-- TASK INPUTS follows --
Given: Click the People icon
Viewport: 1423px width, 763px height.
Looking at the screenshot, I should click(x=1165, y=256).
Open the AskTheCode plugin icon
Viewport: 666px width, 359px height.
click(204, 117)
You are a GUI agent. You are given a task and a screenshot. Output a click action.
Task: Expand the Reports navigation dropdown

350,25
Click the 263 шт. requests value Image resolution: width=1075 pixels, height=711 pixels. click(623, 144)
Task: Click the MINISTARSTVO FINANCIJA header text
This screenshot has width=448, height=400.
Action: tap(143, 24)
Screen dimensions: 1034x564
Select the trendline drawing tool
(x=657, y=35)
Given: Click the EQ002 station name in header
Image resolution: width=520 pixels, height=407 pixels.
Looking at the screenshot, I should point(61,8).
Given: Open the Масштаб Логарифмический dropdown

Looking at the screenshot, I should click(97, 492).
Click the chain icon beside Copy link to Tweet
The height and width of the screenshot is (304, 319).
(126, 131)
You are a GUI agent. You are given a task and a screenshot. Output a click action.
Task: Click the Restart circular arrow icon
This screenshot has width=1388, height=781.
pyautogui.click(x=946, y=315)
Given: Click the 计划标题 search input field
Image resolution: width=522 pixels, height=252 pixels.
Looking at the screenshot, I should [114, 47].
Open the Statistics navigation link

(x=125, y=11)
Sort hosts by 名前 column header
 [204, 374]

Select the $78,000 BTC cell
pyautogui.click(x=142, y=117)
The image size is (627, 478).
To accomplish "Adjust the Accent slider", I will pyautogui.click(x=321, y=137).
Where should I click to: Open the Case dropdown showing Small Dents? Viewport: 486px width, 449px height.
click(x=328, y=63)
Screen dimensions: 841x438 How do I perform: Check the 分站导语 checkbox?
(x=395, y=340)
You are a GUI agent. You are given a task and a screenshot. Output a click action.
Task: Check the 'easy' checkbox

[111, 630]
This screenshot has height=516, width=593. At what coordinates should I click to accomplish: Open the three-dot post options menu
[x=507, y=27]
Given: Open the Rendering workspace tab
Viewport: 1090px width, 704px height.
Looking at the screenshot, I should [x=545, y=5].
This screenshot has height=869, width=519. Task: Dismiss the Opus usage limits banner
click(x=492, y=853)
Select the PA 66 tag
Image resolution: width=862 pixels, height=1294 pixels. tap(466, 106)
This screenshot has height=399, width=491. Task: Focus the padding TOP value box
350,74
-- TASK INPUTS concluded --
Find and copy each line of the data where "icon" is present.

● **OUTPUT OF THE TASK**
Given: Click the People icon
Open the AskTheCode plugin icon
Click the chain icon beside Copy link to Tweet
Task: Click the Restart circular arrow icon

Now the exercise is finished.